Data Engineering Lead (m/w/d)
The Data Engineering Lead leads the design, development, and delivery of high-quality data pipelines and data products that power analytics, BI, and AI across our fintech ecosystem in payments, dunning, invoicing, and collections. This leader will build and scale a high-performing data engineering team focused on transforming raw data into trusted, accessible, and reusable assets — ensuring that the broader organization can make faster and smarter decisions.
Working in an agile, cross-functional data product model, this role is accountable for the results and contributions of the data engineering discipline — ensuring that the data engineers deliver trusted, timely, and high-quality data to enable business and analytical outcomes.
Your key responsibilities
Strategic Leadership
* Define and execute the data engineering vision and roadmap aligned with the overall Data, AI & Analytics strategy
* Establish and continuously improve the operating model for data engineers within agile data product teams, ensuring clear accountability for delivery outcomes (timeliness, quality, completeness, compliance)

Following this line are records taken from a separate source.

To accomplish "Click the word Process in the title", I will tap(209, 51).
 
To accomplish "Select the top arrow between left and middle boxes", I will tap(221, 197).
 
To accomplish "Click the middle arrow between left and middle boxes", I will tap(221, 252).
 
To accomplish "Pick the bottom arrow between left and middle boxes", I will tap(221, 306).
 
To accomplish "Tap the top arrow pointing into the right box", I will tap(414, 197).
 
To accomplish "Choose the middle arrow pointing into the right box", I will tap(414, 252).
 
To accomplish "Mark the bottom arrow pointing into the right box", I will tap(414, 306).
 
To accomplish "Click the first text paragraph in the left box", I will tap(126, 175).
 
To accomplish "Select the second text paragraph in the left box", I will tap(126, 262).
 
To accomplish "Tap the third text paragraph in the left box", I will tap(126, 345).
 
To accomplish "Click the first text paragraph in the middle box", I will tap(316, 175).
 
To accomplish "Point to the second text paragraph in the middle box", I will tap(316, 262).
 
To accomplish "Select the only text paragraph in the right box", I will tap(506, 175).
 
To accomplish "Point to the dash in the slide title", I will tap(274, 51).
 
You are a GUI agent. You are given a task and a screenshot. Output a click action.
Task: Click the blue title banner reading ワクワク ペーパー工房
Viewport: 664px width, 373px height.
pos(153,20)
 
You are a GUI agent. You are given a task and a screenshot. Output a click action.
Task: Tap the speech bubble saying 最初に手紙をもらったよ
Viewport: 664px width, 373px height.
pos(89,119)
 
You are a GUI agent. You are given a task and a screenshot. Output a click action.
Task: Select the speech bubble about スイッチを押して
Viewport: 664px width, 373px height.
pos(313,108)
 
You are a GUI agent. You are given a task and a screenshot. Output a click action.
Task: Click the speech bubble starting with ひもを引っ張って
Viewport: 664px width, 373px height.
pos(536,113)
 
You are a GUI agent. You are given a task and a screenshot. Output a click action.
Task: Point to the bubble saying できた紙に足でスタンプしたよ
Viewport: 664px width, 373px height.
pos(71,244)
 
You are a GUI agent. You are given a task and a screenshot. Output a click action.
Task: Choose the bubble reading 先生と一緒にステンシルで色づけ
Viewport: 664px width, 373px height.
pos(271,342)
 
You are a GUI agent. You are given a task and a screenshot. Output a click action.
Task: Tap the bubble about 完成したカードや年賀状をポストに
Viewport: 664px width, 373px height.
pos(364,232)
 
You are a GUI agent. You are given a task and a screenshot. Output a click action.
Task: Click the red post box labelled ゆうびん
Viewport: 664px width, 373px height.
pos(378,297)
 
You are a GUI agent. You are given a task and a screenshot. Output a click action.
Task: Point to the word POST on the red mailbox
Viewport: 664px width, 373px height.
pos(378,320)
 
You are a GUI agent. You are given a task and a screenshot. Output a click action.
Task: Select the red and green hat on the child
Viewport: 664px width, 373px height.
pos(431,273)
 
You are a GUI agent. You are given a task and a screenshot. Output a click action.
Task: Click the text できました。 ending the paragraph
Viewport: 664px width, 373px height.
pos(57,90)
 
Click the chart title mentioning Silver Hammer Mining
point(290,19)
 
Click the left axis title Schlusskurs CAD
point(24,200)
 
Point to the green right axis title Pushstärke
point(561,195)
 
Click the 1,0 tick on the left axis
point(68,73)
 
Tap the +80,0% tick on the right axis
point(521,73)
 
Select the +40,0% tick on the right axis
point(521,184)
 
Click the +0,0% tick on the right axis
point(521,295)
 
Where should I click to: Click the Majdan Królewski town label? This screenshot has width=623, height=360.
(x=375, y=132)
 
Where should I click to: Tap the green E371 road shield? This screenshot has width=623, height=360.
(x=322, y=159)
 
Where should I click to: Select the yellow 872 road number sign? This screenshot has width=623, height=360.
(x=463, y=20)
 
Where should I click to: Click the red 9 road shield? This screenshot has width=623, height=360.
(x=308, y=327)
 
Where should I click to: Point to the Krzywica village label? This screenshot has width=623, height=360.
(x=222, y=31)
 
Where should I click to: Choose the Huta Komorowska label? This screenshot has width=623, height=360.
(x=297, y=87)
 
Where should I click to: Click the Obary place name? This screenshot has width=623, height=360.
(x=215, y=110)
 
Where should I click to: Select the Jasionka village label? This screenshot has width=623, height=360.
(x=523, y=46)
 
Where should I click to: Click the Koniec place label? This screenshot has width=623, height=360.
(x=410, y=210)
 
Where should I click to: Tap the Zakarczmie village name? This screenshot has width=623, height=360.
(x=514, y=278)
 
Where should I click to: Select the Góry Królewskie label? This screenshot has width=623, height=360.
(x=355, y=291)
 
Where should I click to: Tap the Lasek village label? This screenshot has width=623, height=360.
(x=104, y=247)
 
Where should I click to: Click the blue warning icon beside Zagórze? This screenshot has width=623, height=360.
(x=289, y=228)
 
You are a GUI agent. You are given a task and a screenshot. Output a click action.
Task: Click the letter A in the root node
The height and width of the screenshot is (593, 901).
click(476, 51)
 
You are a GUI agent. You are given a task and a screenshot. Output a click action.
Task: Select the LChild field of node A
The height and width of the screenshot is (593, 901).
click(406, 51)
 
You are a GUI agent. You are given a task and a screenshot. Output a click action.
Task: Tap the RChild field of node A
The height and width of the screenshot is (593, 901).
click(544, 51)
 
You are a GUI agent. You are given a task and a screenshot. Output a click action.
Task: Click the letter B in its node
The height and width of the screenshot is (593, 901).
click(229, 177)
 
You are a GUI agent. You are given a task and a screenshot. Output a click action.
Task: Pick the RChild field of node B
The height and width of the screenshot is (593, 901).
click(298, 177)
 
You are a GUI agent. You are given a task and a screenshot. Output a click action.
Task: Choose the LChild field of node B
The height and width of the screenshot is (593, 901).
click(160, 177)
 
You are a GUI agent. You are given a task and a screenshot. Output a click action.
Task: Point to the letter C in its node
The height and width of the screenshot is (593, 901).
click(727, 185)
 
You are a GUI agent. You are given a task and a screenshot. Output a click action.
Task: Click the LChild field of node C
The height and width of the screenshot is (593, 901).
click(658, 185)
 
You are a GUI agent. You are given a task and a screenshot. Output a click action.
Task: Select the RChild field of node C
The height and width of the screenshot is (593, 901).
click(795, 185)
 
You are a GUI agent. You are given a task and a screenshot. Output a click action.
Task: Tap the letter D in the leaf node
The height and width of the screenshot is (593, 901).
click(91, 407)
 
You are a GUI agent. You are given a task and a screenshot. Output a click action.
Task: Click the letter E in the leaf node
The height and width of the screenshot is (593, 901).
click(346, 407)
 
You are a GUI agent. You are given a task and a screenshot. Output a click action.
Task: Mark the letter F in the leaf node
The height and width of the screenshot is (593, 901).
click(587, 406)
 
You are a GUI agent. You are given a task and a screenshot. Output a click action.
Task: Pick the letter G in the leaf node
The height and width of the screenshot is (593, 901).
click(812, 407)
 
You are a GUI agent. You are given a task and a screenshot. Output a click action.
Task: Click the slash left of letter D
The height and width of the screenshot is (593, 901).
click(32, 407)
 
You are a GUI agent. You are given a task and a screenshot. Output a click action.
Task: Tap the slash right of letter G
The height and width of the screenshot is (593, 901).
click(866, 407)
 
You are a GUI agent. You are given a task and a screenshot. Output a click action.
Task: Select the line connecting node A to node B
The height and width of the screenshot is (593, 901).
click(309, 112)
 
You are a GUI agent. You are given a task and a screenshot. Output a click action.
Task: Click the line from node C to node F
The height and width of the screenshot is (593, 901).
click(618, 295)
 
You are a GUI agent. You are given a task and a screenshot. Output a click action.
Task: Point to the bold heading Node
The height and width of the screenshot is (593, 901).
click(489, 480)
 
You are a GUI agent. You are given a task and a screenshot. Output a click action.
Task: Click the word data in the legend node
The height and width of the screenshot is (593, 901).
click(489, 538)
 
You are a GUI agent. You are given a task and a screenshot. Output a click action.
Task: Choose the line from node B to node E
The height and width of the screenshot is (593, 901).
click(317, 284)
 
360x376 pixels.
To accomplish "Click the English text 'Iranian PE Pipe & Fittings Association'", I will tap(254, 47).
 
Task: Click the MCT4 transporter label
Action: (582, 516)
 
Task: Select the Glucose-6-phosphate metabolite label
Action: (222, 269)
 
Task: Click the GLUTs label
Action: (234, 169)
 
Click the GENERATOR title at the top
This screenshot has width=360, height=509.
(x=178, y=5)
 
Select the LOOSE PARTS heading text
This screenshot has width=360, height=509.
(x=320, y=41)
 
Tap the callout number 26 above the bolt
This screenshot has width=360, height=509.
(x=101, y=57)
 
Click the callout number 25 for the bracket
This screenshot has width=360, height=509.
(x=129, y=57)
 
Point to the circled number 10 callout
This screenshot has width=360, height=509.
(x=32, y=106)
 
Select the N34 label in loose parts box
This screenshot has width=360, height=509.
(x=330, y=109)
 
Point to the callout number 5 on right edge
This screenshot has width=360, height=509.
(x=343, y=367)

* Champion the adoption of modern data engineering and agile delivery practices, fostering close collaboration with product owners, BI, data analysis, data science, data platform, and tech teams
Data Pipelines & Modeling
* Oversee the development of robust ETL/ELT pipelines to ingest and transform data from multiple internal and external sources
* Ensure that agile data product teams deliver fit-for-purpose data models that meet the needs of analytics, AI, and regulatory reporting
* Drive excellence in data modeling and pipeline design, ensuring solutions are efficient, maintainable, and well-documented
Data Quality & Reliability
* Implement data quality frameworks and automation across pipelines owned by agile teams
* Define and monitor data SLAs and SLOs, ensuring that product teams deliver data that meets business needs in terms of timeliness, accuracy, and availability
* Promote proactive data reliability engineering, enabling teams to detect and resolve issues early
Collaboration & Stakeholder Management
* Collaborate closely with Data Product Owners to prioritize and deliver data engineering work in alignment with business priorities
* Partner with Platform Engineering teams to ensure smooth operation of data pipelines within the shared core data platform
* Collaborate with the Business IT teams to create reliable and robust interfaces to the source systems
* Work hand-in-hand with Data Governance and Data Architecture to ensure alignment on metadata, lineage, and data ownership
Team Leadership & Development
* Lead, mentor, and grow a high-performing team of data engineers working across multiple agile data product teams
* Ensure consistent technical standards, delivery practices, and performance management across the discipline, even within decentralized team setups
* Cultivate a culture of ownership, accountability, and collaboration within and across agile data product teams
Process & Operational Excellence
* Promote automation, CI/CD for data, and observability across all data engineering workstreams, including AI-based productivity increases
* Establish KPIs for engineering productivity, pipeline performance, and data delivery quality within product teams
* Contribute to the evolution of our data-as-a-product approach, ensuring data products are discoverable, well-documented, and reusable
What you bring
* 10+ years of experience in data engineering, with at least 3–5 years in a leadership role managing multi-team delivery, with overall team size >10
* Proven success in leading data engineering functions within agile, cross-functional data product teams
* Strong technical expertise in Azure, SQL, Python, and modern data transformation and orchestration frameworks (e.g., dbt, Airflow, Spark)
* Deep experience with cloud-based data lakehouses (Azure cloud, Databricks Medallion architecture)
* Experience in fintech or financial services is a strong advantage
* Expertise in data modeling, transformation, and quality assurance for analytical and operational use cases
* Strong knowledge of data architecture principles and data product thinking
* Excellent communication and stakeholder management skills — especially in cross-functional agile environments
* Leadership skills to manage distributed teams and ensure accountability for delivery outcomes
* Bachelor’s or Master’s degree in Computer Science, Data Engineering, Information Systems, or a related field
Please note: we do not provide visa sponsorship, you need to have EU citizenship and/or a valid work permit for Germany/Norway.